◆ Saved entries ◆
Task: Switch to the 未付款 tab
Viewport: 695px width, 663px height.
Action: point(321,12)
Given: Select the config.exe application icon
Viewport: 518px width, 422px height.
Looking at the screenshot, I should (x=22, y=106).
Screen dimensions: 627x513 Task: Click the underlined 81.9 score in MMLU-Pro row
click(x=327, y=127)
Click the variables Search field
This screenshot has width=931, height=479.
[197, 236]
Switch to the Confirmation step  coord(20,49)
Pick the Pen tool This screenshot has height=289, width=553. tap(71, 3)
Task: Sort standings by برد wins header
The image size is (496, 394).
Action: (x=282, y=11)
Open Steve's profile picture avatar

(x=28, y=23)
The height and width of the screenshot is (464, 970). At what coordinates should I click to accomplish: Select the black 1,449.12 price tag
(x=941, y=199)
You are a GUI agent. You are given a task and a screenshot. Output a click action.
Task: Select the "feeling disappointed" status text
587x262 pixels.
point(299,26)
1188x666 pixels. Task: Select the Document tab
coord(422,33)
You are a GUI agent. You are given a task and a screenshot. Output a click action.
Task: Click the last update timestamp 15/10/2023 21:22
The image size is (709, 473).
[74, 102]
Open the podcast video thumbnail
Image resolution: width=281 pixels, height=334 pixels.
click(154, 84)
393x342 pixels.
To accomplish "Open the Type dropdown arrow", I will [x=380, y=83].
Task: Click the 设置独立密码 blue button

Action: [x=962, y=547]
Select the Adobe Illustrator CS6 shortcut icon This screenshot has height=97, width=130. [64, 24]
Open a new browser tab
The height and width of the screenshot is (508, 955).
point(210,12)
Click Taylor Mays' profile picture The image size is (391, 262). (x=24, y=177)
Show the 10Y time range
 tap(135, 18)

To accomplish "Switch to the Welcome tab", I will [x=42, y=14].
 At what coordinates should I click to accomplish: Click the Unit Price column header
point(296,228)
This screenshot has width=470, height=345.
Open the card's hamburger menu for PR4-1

◆ PROBLEM DETAILS ◆
Return each line of the records above that contains the string "icon". Treat uppercase and lowercase as different.

◆ RESULT OF THIS EXERCISE ◆
Given: Select the config.exe application icon
Select the Adobe Illustrator CS6 shortcut icon This screenshot has height=97, width=130. [64, 24]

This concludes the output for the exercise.